BRIEF
Count the lines of the material below that contain the string "Check", treating uppercase and lowercase letters as distinct. Reply with the number alone.
** Start of MATERIAL **
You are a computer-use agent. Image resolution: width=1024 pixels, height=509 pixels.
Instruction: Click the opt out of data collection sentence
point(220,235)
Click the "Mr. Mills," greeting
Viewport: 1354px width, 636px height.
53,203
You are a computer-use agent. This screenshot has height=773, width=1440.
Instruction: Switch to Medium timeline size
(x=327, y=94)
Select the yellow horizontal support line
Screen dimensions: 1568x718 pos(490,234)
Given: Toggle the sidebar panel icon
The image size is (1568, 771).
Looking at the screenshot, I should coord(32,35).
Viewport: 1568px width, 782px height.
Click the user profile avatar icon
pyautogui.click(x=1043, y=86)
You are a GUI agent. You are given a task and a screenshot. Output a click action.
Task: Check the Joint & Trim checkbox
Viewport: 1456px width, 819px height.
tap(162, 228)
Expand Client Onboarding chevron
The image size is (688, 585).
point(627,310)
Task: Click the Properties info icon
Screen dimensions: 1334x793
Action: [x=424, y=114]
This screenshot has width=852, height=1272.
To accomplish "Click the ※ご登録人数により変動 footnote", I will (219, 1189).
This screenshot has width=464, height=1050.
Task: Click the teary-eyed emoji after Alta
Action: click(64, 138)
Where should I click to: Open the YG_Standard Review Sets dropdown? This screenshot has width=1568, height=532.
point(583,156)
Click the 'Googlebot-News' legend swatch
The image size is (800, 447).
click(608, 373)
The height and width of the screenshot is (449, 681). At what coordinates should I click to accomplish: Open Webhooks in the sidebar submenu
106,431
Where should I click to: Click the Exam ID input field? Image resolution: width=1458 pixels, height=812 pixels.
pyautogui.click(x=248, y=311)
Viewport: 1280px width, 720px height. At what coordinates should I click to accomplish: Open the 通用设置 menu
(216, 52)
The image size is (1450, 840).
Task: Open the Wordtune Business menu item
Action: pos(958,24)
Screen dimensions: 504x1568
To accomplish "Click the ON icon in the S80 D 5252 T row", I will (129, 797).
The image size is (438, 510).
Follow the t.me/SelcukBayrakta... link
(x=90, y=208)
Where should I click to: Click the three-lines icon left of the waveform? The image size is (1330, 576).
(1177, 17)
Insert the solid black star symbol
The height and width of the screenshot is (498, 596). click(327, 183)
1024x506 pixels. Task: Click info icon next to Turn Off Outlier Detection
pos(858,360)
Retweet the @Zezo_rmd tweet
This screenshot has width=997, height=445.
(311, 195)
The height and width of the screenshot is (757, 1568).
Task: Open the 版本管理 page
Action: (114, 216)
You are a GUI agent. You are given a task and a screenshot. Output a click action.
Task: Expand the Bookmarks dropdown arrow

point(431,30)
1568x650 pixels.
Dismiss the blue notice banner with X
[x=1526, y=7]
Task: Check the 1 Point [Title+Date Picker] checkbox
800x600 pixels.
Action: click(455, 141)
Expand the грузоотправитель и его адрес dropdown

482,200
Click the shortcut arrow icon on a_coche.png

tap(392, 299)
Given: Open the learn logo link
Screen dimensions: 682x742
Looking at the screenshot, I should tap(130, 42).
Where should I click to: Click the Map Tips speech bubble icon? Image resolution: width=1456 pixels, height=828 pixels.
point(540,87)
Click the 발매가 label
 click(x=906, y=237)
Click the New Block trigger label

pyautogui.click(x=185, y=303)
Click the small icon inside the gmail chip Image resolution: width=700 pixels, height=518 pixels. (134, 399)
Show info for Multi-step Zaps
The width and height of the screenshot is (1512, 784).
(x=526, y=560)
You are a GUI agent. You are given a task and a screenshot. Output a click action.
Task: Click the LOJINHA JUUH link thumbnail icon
** End of MATERIAL **
OUTPUT FOR THIS TASK
2